A staccato cough is essentially a cough that comes as a series of outbursts with time for at least one breath in between each one. People cough once, then pause, then cough again, often over and over again. The coughs can be either dry or wet, and may or may not involve phlegm. Some of the most common causes include Chlamydia pneumonia and respiratory infections and allergies. Almost anyone can get this sort of cough, and depending on the cause it may go away on its own. It’s often particularly concerning in children and infants, however, and in these cases healthcare experts usually recommend getting medical attention immediately in order to prevent the development of a number of potentially life-threatening conditions. Getting an official diagnosis is usually the only way to distinguish between really serious and more minor causes, and as such is a necessary first step in effective treatment for adults and kids alike.
The term “staccato” comes from music and refers to notes that are played with enough time between each one that they’re seemingly unconnected. The separation between coughs is one of the most defining features of this condition. It’s usually more common for someone to cough multiple times in one bout, often somewhat uncontrollably. In a staccato situation, however, a person may cough five or six times, but with a marked pause between each one. There’s usually at least enough time to catch a breath, and often long enough to say a few words or engage in limited conversation.
Like any cough, the staccato cough is an involuntary physical reflex a person uses to clear the lungs and throat of any obstruction. It can be loud or quiet, messy with phlegm and mucus or relatively dry — a lot depends on what exactly is causing it.

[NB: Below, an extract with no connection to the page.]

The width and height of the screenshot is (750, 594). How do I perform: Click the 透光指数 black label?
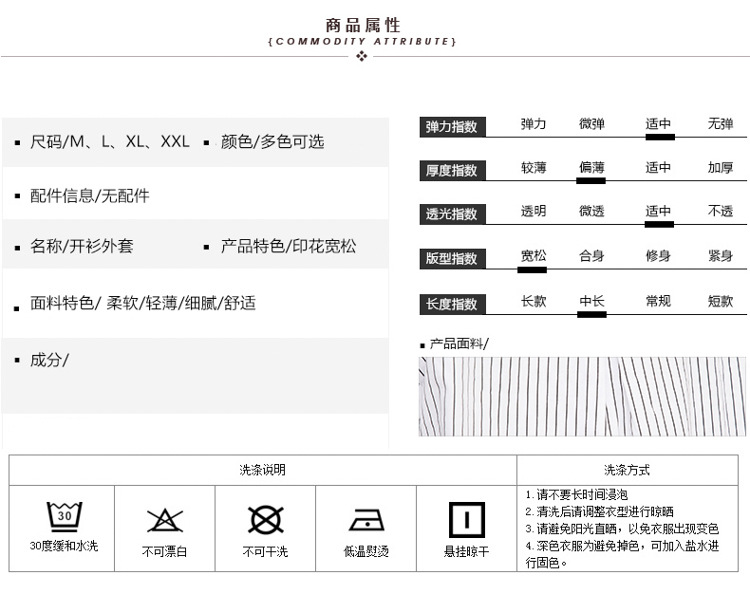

It’s usually really different in both sound and function from other types of coughs, though, such as the barky cough that usually results from an inflamed larynx, the wheezes that frequently indicate asthma, or a paroxysmal shudder that often is symptomatic of bronchiolitis.
Most Common Causes
This type of cough is most frequently associated with Chlamydia pneumonia, an airborne virus that affects and inflames the delicate tissues of the lungs. It is not related to the sexually transmitted disease Chlamydia, though the viruses that cause each do have a lot in common, at least on a cellular level. When it presents as a pneumonia, it is a strictly respiratory infection that is caused by breathing air laced with sputum from an infected person and does not require any person-to-person contact. This sort of cough can also be associated with whooping cough and other respiratory infections, particularly those that have been latent in a person’s body for quite some time. Whooping cough almost always has at its core a wheezing, gravelly cough, but it can come in a spaced fashion from time to time.
Special Concerns for Children
This sort of cough can be annoying in adults, but it’s often considered dangerous in young children, particularly babies. Most childhood coughs are sequential, and noticing outbursts that are spaced far apart can be a sign that the child is having trouble breathing. Additionally, ailments like Chlamydia pneumonia are often much more serious in babies than they are in older people, and often require prolonged hospital stays. In most cases, the faster this sort of problem is identified the better the outcome is likely to be.
Importance of a Proper Diagnosis
Getting a proper diagnosis from a qualified heath care professional is, in most cases, the best way forward. This is especially true when it comes to pediatrics. In children the specific type of cough the child is suffering matters greatly. This is because both causes and treatments for adult coughs are different from those of children. Additionally, a staccato cough can indicate one kind of disease that a barking cough doesn't, and treating the wrong ailment can be not just ineffective but also harmful, depending on the specifics.
Most physicians start by listening to the cough, but consider the sound and the spacing alongside other symptoms like fever, runny nose, and phlegm. A person’s medical history is also important. Some coughs can be treated at home, but getting a professional and personalized opinion usually yields the best results, particularly when the condition has been going on for some time or seems to be getting worse.
Treatment Options and Home Remedies
People often try to treat their own coughs at home before seeking medical help, and as long as there isn’t a fever attached or any other cause for alarm this can be a good idea. Drinking a lot of non-caffeinated, non-acidic fluids is usually recommended; hot showers, humidifiers, and cough syrups or drops can help as well. Over-the-counter cough medicine can also be of some use, but isn’t usually recommended for children without the advice of a doctor or other care provider.